Théâtre 140 : « Frankenstein »

Salle archicomble mercredi soir pour le lancement sur la scène de Schaerbeek du célèbre « Frankenstein », imaginé par le Living Theater de New York.

On connaît par le cinéma toute la série des romans et des films d'horreur nés de l'histoire d'un médecin-alchimiste qui construit un surhomme de toutes pièces en utilisant le cœur, le cerveau, les glandes, le sang d'une grande quantité d'hommes et de femmes qu'il a mis préalablement à mort.

C'est le même thème général qui est repris ici mais pour ainsi dire sans scénario, et avec un effort plastique qui tire son origine bien davantage de la chorégraphie que du drame.

Pas de dialogue. Quelques notations mystérieuses, de-ci de-là. Des psalmodies, quelques prières, des cris, diverses incantations et un fleuve de plaintes.

Cela commence par une messe noire. Dix-sept personnages, hommes et femmes mêlés, assis dans l'attitude du fakir tentent par des insufflation de yoga de procéder à la lévitation d'une femme. L'expérience ayant échoué les pèlerins se ruent sur la malheureuse, la capturent, l'enferment dans un cercueil où elle mourra et par étouffement tandis qu'on la transporte autour de la salle. A peine revenus sur la scène les meurtriers sont saisis tour à tour de la folie du crime et ils se tuent successivement tous les uns les autres, en proie à une crise collective d'horreur.
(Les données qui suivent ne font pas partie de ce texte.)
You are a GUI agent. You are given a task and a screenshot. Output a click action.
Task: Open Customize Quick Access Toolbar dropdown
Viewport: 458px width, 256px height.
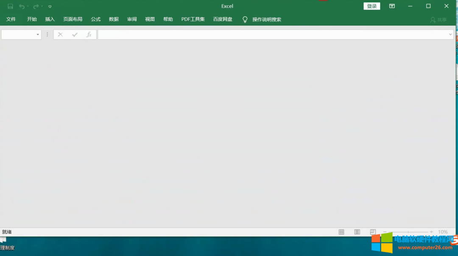50,6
Des alchimistes avaient sans doute préparé cette hystérie sanglante car ils apparaissent bientôt, tandis que les âmes des condamnés appellent la résurrection. Tout ceci faisait partie d'un plan que dirige le docteur Frankenstein, Celui-ci rassemblera ensuite les éléments qui vont le conduire vers la sublimation de la matière humaine au sein d'un

homme qui, par moments, parait hélas sortir d'une bizarre partie de carnaval.

Le merveilleux puisé dans la laideur, dans les contorsions, les hoquets et les cris conduit cette nouvelle chevalerie du Saint Graal vers d'étranges sollicitations du modernise. Tantôt c'est l'automation qui conduit ce bal, tantôt c'est le Minotaure, la mythologie, voire les logomachies sorties de la guerre du Vietnam.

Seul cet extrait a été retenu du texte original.